Developed by FIP’s Regulators Advisory Group, the ’Substandard and falsified medical products
Regulatory self-assessment tool’ is principally aimed at helping countries to self-assess the adequacy of their regulatory systems in supporting pharmacy interventions to prevent the harms of substandard and falsified (SF) medical products.
It can also be used as an educational resource for pharmacists and pharmacy teams to assist their role in detecting and preventing SF medical products reaching patients and the wider public.
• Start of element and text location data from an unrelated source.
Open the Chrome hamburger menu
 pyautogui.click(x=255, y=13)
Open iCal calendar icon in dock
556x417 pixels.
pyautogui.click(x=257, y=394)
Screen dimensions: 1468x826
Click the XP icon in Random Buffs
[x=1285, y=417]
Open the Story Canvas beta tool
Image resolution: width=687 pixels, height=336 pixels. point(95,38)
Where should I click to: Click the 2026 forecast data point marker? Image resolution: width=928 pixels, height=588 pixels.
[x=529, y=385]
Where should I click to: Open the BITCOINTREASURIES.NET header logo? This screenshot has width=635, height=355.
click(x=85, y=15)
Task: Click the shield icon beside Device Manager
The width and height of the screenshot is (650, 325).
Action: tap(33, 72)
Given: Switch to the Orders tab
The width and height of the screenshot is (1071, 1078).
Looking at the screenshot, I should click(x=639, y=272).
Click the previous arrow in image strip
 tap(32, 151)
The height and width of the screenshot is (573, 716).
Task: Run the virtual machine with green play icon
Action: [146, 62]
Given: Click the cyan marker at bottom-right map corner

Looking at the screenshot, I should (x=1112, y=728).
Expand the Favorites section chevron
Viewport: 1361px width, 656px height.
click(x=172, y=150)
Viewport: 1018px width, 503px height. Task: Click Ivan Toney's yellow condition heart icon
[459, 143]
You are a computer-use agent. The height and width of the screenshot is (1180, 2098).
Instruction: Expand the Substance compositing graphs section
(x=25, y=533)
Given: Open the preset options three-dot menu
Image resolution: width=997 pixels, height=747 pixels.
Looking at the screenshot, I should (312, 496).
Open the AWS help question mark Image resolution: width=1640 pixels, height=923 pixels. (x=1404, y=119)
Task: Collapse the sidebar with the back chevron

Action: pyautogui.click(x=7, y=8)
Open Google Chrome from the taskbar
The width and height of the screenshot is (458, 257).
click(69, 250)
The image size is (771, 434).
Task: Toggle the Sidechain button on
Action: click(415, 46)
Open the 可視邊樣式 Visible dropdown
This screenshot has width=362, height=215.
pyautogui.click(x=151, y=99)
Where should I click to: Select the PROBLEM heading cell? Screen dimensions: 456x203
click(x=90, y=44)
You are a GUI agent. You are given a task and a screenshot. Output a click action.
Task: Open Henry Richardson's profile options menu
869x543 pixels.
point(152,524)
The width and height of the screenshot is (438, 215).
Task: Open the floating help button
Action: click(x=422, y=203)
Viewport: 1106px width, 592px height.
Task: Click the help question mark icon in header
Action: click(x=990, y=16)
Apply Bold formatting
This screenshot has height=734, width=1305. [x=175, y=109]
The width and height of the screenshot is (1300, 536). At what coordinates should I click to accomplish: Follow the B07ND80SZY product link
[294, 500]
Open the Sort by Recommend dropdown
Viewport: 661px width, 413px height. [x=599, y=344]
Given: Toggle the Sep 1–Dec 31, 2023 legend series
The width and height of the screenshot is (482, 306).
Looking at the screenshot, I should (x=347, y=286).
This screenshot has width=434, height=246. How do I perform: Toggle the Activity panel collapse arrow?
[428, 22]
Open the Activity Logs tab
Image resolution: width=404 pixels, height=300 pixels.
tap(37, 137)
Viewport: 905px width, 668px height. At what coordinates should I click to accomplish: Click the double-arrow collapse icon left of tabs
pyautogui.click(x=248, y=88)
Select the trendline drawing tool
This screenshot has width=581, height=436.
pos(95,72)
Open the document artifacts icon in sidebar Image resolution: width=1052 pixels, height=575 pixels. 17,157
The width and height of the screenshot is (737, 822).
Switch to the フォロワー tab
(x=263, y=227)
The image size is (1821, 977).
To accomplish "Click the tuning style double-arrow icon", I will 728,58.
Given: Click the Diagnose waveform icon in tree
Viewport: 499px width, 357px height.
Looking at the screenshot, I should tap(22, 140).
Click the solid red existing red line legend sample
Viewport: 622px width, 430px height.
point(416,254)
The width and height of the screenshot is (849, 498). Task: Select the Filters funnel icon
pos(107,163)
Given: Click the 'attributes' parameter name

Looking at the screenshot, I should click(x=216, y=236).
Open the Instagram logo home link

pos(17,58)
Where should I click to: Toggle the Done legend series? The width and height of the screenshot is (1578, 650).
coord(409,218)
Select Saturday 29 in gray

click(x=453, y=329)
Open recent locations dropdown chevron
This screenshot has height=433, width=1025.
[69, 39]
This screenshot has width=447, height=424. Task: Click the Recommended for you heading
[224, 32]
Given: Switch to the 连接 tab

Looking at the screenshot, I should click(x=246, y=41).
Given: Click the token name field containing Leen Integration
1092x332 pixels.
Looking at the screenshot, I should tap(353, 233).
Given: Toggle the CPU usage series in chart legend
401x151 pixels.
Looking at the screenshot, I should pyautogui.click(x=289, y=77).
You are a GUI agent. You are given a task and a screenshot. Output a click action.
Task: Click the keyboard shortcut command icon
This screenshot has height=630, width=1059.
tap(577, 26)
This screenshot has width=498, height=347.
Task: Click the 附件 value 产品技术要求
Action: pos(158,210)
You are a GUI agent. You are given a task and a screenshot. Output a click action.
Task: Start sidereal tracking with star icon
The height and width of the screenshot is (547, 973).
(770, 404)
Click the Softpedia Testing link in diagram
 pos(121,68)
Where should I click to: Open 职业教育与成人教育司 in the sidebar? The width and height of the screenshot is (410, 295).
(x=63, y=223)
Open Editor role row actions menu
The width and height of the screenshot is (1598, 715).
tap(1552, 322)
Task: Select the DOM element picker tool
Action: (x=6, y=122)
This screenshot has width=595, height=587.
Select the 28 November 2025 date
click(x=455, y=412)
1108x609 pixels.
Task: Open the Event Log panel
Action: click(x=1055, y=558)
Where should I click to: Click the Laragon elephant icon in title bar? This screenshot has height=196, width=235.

It could be included in undergraduate and professional programmes, FIP said.
Brett Simmonds, FIP Regulators Advisory Group chair, said: ‘We know that, in some countries, legislation governing the manufacture and distribution of medical products, or the enforcement of legislation, is either non-existent or ineffective.’
He added: ‘Where weaknesses or legislative gaps are discovered, the sections contained in this document could be adopted or adapted and become part of legislative framework to combat SF medical products coming into the supply chain.’
The tool states that ‘as the healthcare professionals at the last interface with patients in the pharmaceutical supply chain, pharmacists are key to combating and minimising SF pharmaceutical products’.
However, it also acknowledges that even when SF medicines are detected, they are often under-reported, which would otherwise prevent wider harm.
Whether in community or hospital settings, ‘pharmacists can quickly detect SF pharmaceutical products that have penetrated supply chains and report them to authorities, as well as educate and advise patients who have been exposed to or are considering using them’, it adds.
Last month, reports of ‘a very small number of people’ being hospitalised after using ‘potentially fake’ weight-loss pens, were highlighted by the UK’s Medicines and Healthcare Regulatory Agency.
The Federal Institute for Drugs and Medical Devices also announced that counterfeits had been identified at wholesale level in Germany and couldn’t rule out their presence in the country’s distribution chain.
The issue was being investigated by EU medicines regulatory authorities and the police.